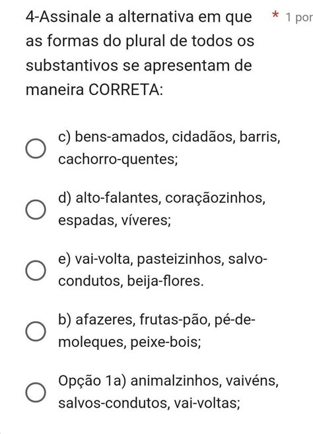Click 'salvos-condutos, vai-voltas;' line in last option
The width and height of the screenshot is (313, 434).
(x=149, y=403)
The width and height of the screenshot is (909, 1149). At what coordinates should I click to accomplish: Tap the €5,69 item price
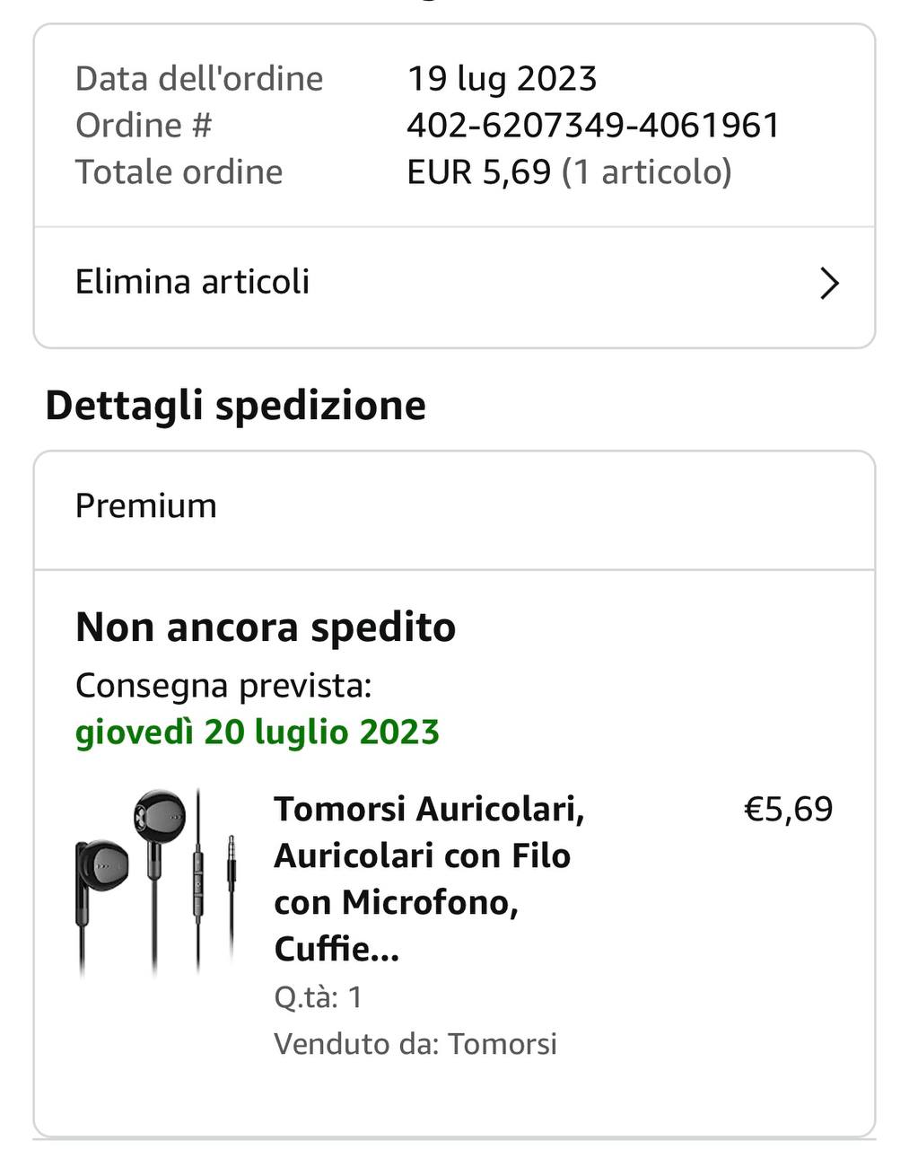pyautogui.click(x=788, y=810)
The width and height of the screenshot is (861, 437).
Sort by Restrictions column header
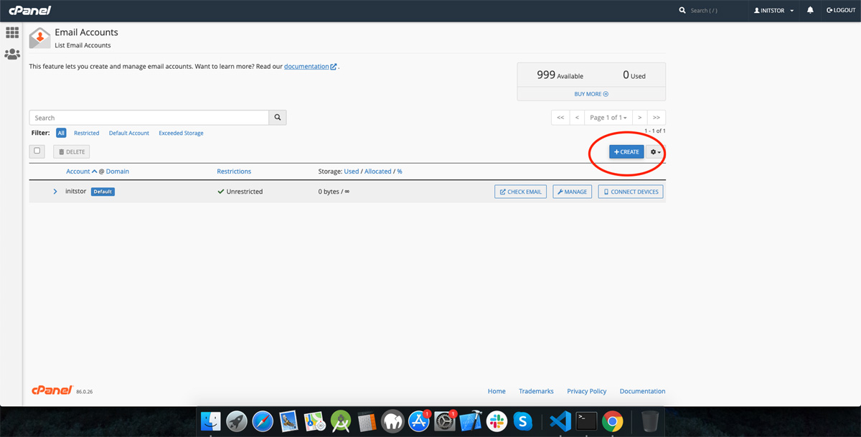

● **WORK TO COMPLETE**
Find "The width and height of the screenshot is (861, 437)." in the entries, then reproduce that line and each line after it exactly, through the last one. Pictures do not go in.

● **WRITTEN RESPONSE**
The width and height of the screenshot is (861, 437).
Sort by Restrictions column header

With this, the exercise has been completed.